Nel corso degli ultimi anni, l’influenza aviaria è diventata sempre più frequente tra gli uccelli, diffondendosi rapidamente in tutto il mondo e ampliando il numero (e il tipo) di ospiti ai quali si può trasmettere. Ora gli scienziati hanno scoperto che il virus è giunto anche in Alaska, uccidendo un orso polare. Si tratta del primo caso noto tra gli animali artici, ed è un evento allarmante: ecco perché.
L’orso polare morto per l’influenza aviaria
Lo scorso autunno, un orso polare è stato rinvenuto morto nell’estremo nord dell’Alaska, nei pressi della città di Utqiagvik. Gli scienziati, allarmati per la possibile diffusione del nuovo ceppo di influenza aviaria letale, hanno condotto immediatamente i primi controlli. Il virus H5N1, nella sua variante scoperta nel 2020, era infatti già arrivata nel Paese colpendo un orso bruno e un orso nero, oltre a diverse volpi rosse. Tuttavia, i primi tamponi prelevati dall’orso polare hanno dato esiti negativi al virus. Sono occorse analisi più complete, inclusive di necroscopia e di campioni di tessuto dell’animale, per capire la verità.
Il dottor Bob Gerlach, veterinario dello Stato dell’Alaska, ha affermato che gli esperti avevano notato sin da subito chiari segni d’infiammazione e di malattia. Il mese scorso, secondo il Dipartimento di Conservazione Ambientale del Paese, i campioni sono infine risultati positivi all’influenza aviaria. Il virus è stato identificato in più organi: “Possiamo dire praticamente con certezza che l’orso è morto per questa malattia” – ha affermato il dottor Gerlach – “Il numero di mammiferi segnalati con infezioni continua a crescere”. Ma è la prima volta che accade ad un orso polare.
Perché questo evento è allarmante
La nuova variante di H5N1, l’influenza aviaria letale, si è rapidamente diffusa in tutto il mondo, colpendo numerosi animali di specie molto diverse tra loro. Ha infettato una gamma insolitamente ampia di uccelli e di mammiferi selvatici, nella maggior parte non causando morie di massa (ad eccezione dei leoni marini sudamericani).

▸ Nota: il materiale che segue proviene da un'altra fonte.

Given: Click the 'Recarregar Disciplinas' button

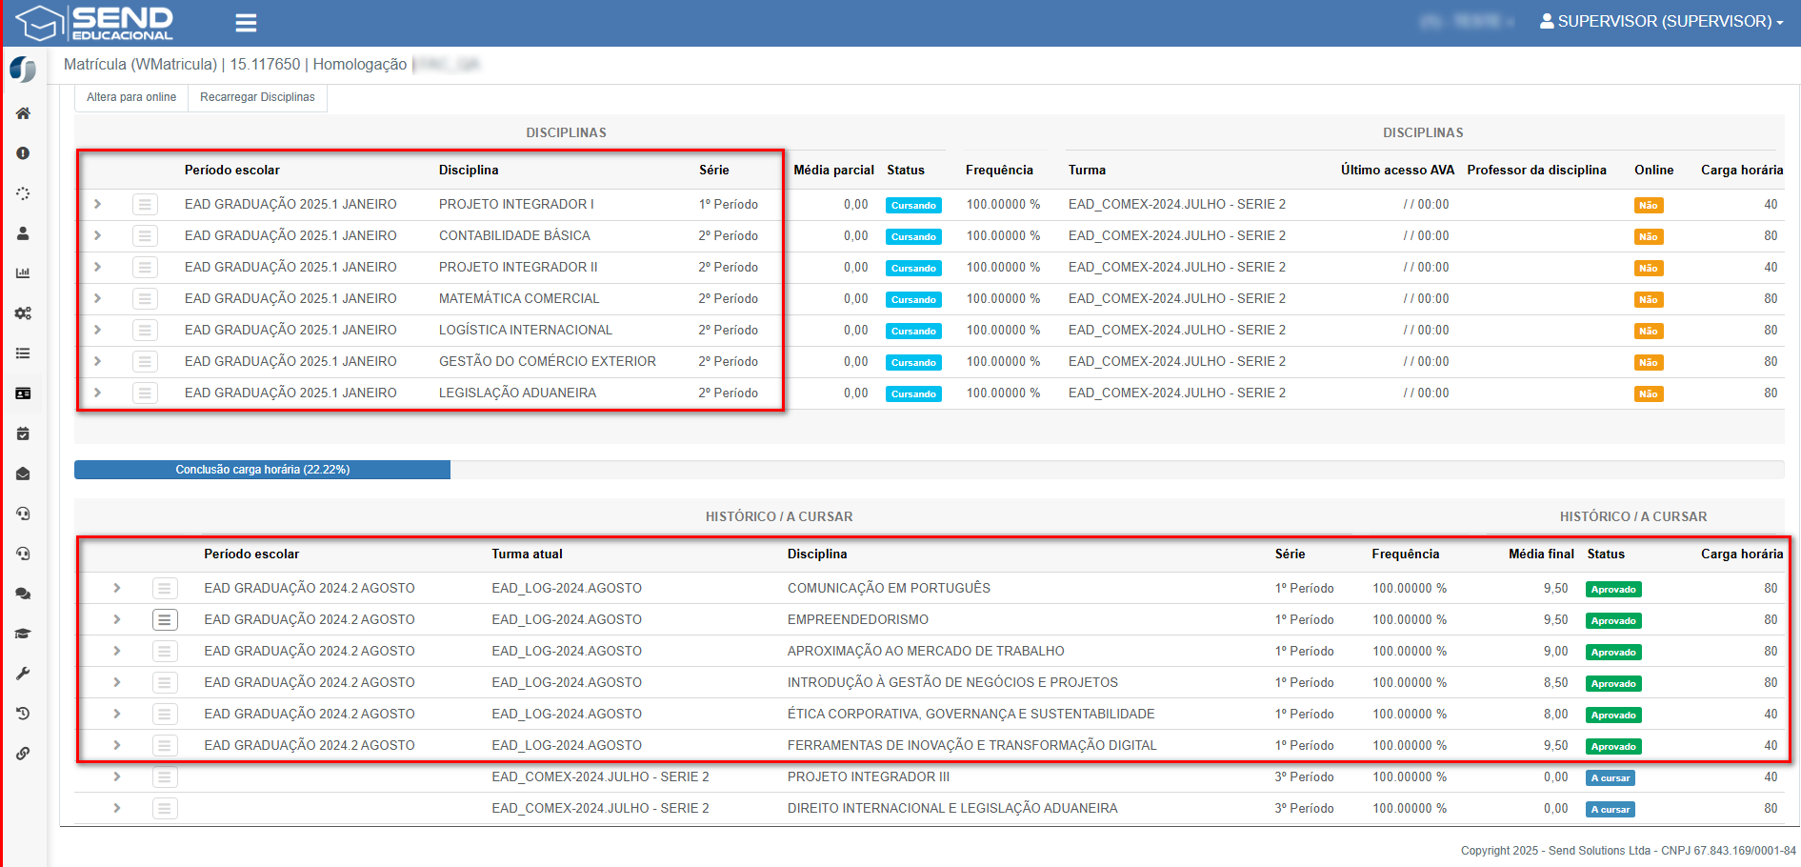Looking at the screenshot, I should coord(257,97).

Ma per gli orsi polari la situazione è diversa: questi animali sono già in grave pericolo, a causa dei cambiamenti climatici e della progressiva – e in acceleramento – perdita del ghiaccio marino.

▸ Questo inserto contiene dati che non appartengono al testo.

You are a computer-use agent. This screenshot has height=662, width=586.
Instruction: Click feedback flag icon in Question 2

Gli orsi polari, così come altre creature antartiche, sono già nelle liste delle specie a rischio di estinzione per molteplici cause, e l’influenza aviaria potrebbe creare notevoli problemi. Inoltre, gli scienziati non riescono a tenere sotto controllo l’infezione, perché la regione in cui questi animali vivono è molto ampia e spesso inaccessibile. “La preoccupazione maggiore è che non conosciamo la portata complessiva di ciò che il virus può fare nelle specie di orsi polari” – ha affermato il dottor Gerlach, ricordando che non è possibile sapere con certezza quanti sono gli esemplari colpiti.

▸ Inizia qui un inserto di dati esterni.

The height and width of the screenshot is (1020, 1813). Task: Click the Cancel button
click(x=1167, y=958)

Nel caso dell’orso polare esaminato dagli esperti, probabilmente la causa dell’infezione va ricercata nel cibo: l’animale si è forse nutrito di qualche uccello morto o malato, il quale era contagiato dal virus. Non è possibile sapere se questo caso è isolato o se ci sono altri orsi infetti che sono sfuggiti al rilevamento. Per questo motivo gli scienziati continueranno a cercare segni del virus negli animali selvatici, inclusi gli orsi polari che sembrano malati o che verranno ritrovati morti. Al momento, è l’unica mossa possibile per fare il punto della situazione.